L’existant constitue toutefois un socle sur lequel construire. Les choses majeures restant à mettre en oeuvre, selon eux, sont une équipe et un lieu central, uniques, qui puissent assumer le pilotage de tout ce qui est open data afin d’en garantir une gestion de bout en bout, en ce compris en termes de qualité de données, de conditions de mise à disposition, de rassemblement de toutes les données ouvertes, de collecte efficace…
L’un de domaines sur lesquels agir est aussi l’implication active des citoyens: à la fois pour fournir des données, alimenter et enrichir dynamiquement et en temps réel les jeux existants, donner leur feedback. Les smartphones et autres tablettes en seront les outils. Pour susciter la participation, les experts d’IBM suggèrent par ailleurs le recours à des “rewards & incentives”.

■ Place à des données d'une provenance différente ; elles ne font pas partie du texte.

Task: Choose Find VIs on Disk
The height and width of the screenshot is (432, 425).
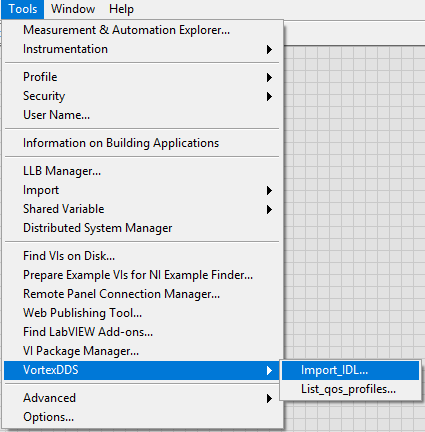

Autres acteurs à mobiliser: les opérateurs télécoms qui peuvent fournir des informations précieuses sur les comportements de mobilité (déplacements, trajets, fréquences…) des citoyens, automobiles et autres “cibles”.
Infrastructure
Compte tenu du contexte urbain tel qu’il existe, une optimisation de l’infrastructure peut par exemple passer par une flexibilisation de la manière dont elle est utilisée. Dans ce registre, l’équipe d’IBM propose d’augmenter le nombre de bandes (de circulation) rapides, d’ouvrir – selon le taux de passage – les bandes réservées aux bus à des voitures embarquant plus d’une personne, de rendre le système de feux de signalisation plus “intelligent” (synchronisation en fonction du volume de trafic), d’alterner le sens de circulation sur certaines bandes en fonction des heures et/ou du volume de circulation…
Tout cela passe par la mise en place d’un système de surveillance automatique des feux, l’installation de caméras, par le déploiement de nouveaux systèmes de gestion, de surveillance et d’orchestration et par un recours à l’analytique de type big data/real time data afin d’optimiser trafic, fréquences, autorisations spéciales de circulation…
Mobilité
L’amélioration de la mobilité devrait également passer par une collecte et une analyse plus pointue des données et informations avec et en provenance des usagers – par exemple, via prise en compte des échanges via les réseaux sociaux. S’y ajouteraient également le recours aux technologies mobiles “pour offrir un système intégré de paiement et de billetterie”, une généralisation de la signalisation numérique sur la totalité du territoire de la région métropole, le déploiement d’un planificateur de trajets multi-modal (permettant de combiner informations sur les routes, les transports en commun, la location de vélos…) avec inclusion d’un potentiel d’informations et d’alertes temps réel, ou encore le développement d’un tableau de bord permettant de visualiser, analyser, retracer les historiques d’utilisation.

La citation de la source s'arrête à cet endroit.